Before I went to graduate school, I did not think much about piano teaching. It seemed in Hong Kong anyone who knew how to play a bit of piano could teach (still valid to certain extent nowadays, only now “upgraded” from grade 8 qualification to diploma levels). And I was of no exception: I was made by my dear Mother to teach at some random piano shop located in a public housing estate for a year or so at the age of 17 or 18 (attending music school, with the “qualification” of dipABRSM (then “Advanced Certificate”) until I could not stand teaching in the tiny little cramped piano room anymore and thus made an excuse to stop teaching there. That was the weird beginning of my piano teaching “career”.

Back to the topic of “Piano Pedagogy”. I took an one-year course in this subject when I attended graduate school in the States. We as master degree students majoring in piano performance were required to take this course. It completely changed my idea of piano teaching from then onwards.

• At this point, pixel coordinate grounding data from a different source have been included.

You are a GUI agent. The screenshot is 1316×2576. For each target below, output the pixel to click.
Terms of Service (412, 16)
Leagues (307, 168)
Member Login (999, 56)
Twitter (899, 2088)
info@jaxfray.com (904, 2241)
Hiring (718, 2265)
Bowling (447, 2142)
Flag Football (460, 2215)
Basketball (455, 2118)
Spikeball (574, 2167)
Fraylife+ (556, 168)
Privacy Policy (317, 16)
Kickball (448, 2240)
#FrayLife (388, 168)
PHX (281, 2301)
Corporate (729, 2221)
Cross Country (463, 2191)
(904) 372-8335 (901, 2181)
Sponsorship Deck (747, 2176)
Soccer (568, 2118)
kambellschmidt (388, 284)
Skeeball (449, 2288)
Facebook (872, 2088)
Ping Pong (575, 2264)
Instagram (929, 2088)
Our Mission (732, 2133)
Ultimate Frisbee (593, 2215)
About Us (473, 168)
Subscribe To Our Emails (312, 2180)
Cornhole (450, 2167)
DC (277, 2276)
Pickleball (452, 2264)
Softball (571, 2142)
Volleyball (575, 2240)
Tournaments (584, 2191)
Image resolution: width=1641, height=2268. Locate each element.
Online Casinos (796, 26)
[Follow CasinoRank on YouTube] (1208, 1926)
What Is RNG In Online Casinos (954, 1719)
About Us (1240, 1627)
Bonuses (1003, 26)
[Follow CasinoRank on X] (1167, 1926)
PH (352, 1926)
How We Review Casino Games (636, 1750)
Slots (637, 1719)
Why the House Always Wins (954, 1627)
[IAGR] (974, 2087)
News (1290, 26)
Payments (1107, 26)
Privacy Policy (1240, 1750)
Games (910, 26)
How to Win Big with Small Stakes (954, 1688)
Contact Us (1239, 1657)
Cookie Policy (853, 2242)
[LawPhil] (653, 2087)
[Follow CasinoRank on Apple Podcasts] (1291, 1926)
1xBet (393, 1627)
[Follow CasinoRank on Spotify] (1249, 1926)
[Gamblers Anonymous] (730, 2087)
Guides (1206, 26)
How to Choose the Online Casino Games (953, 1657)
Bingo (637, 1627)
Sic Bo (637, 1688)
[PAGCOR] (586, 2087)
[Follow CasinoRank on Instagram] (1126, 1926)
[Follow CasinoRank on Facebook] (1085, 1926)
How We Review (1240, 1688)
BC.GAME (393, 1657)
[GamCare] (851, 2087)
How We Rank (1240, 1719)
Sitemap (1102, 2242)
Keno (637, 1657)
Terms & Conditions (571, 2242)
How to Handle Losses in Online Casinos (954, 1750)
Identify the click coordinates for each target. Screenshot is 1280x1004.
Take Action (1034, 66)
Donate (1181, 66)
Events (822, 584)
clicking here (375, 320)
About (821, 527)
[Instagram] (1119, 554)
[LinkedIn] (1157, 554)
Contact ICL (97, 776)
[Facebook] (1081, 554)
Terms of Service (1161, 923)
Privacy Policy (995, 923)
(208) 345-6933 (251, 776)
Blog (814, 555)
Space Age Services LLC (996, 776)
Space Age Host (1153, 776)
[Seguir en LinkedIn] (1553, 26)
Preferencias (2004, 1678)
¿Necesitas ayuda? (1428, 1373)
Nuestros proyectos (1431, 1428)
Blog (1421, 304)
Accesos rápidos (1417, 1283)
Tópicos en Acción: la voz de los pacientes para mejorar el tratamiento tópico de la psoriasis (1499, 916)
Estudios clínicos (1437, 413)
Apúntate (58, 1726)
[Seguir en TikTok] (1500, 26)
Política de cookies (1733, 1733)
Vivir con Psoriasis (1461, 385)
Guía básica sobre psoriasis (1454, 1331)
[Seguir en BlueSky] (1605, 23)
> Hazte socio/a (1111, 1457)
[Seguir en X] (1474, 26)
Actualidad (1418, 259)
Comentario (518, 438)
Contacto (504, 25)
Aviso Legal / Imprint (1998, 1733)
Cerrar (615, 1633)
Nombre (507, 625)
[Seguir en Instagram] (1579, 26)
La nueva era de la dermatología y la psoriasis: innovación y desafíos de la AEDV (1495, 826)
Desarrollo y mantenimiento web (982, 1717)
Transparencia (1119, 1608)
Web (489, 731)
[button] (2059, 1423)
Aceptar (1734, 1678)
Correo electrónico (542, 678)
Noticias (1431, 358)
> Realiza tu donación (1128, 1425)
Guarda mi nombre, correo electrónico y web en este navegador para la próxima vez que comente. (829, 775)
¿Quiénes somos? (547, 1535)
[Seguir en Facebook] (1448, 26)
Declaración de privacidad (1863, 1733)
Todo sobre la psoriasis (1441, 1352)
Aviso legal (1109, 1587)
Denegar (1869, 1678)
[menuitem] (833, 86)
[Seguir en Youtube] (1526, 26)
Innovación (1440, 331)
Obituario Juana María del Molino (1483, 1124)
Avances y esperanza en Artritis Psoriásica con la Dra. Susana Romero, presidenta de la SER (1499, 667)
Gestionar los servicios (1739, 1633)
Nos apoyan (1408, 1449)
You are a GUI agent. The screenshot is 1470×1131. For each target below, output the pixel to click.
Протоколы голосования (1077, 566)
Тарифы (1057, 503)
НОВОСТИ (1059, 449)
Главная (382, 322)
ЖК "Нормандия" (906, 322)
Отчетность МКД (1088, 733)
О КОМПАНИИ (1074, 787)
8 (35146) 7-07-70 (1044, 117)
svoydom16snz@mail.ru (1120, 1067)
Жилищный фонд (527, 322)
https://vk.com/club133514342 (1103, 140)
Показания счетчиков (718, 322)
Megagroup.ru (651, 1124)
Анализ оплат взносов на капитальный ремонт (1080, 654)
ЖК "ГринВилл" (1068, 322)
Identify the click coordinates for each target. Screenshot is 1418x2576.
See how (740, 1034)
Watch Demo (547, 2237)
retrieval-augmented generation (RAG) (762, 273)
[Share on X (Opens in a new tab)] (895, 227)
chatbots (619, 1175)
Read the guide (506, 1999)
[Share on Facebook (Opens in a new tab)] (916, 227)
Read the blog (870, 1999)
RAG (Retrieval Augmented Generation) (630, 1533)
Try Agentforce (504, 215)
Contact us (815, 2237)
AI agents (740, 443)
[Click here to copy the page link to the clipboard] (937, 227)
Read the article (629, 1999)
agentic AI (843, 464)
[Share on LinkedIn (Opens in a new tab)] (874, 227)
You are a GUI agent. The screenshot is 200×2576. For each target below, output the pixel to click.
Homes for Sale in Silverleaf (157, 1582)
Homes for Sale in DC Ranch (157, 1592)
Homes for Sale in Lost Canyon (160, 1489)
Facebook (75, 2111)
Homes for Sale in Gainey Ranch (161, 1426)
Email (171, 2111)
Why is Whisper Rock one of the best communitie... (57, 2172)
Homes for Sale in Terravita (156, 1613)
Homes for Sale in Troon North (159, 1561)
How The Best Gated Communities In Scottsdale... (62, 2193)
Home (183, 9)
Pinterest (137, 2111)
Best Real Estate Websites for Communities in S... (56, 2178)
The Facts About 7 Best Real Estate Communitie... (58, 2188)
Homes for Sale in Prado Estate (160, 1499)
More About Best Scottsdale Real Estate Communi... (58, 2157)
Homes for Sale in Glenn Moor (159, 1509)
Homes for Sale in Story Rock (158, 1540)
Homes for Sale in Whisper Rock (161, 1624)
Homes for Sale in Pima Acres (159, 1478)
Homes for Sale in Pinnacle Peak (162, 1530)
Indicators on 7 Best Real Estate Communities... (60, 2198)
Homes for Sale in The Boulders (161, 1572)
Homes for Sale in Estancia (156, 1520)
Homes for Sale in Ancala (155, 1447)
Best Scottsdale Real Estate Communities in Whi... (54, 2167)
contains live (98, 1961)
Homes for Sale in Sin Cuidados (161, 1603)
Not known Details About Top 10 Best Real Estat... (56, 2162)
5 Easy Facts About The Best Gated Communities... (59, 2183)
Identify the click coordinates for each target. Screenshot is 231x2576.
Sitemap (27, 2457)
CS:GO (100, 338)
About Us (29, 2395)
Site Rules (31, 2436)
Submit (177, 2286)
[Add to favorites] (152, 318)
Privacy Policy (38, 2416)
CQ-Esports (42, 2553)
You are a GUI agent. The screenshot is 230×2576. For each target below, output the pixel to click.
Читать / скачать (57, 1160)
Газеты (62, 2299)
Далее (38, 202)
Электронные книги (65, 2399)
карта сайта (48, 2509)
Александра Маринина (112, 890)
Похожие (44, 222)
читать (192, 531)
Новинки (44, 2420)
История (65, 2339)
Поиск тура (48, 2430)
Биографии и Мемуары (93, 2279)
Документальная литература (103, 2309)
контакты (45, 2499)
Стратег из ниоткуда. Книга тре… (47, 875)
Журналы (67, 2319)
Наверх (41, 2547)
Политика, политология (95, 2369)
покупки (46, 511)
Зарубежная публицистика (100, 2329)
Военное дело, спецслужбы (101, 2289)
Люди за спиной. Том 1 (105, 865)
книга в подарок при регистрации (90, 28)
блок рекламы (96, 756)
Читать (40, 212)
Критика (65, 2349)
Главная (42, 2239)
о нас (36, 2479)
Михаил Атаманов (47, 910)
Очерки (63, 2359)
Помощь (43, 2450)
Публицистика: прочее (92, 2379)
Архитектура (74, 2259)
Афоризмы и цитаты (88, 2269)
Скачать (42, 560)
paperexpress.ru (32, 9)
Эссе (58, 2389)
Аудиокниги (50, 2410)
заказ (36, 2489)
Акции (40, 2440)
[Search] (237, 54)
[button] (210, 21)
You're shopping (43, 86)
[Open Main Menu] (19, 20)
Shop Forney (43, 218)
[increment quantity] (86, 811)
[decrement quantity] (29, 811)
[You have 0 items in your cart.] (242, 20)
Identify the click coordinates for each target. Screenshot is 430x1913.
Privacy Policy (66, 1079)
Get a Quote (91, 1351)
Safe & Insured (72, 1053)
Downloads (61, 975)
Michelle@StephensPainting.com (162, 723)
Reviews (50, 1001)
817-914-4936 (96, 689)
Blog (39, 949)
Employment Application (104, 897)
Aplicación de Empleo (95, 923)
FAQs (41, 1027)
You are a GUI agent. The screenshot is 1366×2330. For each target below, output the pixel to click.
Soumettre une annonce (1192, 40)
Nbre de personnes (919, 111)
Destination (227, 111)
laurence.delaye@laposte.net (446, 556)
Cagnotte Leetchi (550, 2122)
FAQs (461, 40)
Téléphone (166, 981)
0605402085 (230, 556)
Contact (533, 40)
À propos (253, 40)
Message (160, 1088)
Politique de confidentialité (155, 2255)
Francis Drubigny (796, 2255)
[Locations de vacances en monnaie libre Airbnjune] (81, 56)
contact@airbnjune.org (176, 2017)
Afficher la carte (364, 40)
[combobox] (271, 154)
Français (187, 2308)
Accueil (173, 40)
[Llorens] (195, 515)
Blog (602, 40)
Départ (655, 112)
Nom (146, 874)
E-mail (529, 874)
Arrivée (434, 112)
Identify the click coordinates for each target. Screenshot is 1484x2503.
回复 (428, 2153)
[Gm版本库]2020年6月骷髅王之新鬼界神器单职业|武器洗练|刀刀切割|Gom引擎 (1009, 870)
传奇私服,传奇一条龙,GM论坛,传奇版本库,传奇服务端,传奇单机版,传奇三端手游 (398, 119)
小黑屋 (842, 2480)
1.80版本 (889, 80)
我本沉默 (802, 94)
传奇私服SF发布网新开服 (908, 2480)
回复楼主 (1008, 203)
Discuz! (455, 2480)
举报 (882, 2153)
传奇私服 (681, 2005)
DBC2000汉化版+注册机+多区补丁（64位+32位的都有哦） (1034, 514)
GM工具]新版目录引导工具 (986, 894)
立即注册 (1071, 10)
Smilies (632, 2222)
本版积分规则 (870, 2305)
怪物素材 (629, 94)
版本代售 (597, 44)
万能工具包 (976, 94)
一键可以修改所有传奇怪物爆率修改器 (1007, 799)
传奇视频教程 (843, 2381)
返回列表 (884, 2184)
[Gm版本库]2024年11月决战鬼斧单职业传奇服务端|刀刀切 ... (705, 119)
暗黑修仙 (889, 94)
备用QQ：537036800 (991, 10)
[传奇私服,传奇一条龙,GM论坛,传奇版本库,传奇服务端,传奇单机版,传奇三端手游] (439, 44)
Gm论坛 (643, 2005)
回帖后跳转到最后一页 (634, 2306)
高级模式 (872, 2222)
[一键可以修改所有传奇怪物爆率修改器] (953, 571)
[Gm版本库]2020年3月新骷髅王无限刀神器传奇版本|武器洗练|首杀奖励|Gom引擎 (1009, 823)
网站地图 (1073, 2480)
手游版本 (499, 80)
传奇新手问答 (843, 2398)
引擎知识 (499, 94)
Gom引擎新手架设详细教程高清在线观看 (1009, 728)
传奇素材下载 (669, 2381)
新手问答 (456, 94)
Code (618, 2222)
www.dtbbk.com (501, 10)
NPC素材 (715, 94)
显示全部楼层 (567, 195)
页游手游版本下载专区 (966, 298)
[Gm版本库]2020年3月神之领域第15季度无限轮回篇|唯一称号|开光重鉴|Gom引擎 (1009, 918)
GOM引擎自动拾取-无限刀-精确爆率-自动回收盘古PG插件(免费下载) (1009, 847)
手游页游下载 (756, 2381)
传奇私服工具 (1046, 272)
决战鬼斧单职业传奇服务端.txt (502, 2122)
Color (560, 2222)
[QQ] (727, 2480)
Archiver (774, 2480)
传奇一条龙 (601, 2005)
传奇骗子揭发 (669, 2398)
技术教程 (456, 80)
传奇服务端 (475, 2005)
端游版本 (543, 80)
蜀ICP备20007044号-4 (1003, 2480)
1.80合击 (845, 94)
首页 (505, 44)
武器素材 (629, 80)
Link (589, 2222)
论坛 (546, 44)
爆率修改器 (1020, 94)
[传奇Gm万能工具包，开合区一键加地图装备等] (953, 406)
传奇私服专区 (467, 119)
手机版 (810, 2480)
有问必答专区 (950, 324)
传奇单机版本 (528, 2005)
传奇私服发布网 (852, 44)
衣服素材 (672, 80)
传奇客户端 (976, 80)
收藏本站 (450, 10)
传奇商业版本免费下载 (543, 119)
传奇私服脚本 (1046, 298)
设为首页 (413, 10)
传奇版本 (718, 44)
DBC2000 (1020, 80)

Our teacher, Dr. Karen Taylor (Assistant Professor of Music (Piano), Director, Pre-College Piano, Indiana University), was (and still is) a great piano pedagogue. She was enthusiastic about the whole teaching piano matter (unlike most teachers I found in dear old Hong Kong). She was a piano teacher who also taught us to become well-informed piano teachers. We had so much readings and assignments every week. We had to go observe Taylor’s teaching as well as other master teachers’ at our school, and write reports about them. We were each assigned to have one kid student volunteered to be our guinea pig. We taught the student weekly, wrote detailed reports about his/her progress. Taylor sometimes would come observe our teaching and she would discuss with us after lessons about what we did well and what we could have done better next time. I never knew piano teaching was such an expertise on itself. There were so many different methodologies, techniques (not only on playing but also teaching), and much planning involved even for one single lesson. I had so much to learn and thus was benefited from such course.

Anyone who is interested in understanding more about piano pedagogy must read “The Well-Tempered Keyboard Teacher” by Marienne Uszler, Stewart Gordon and Scott McBride-Smith. It is a textbook for our piano pedagogy course and a bible for piano teachers.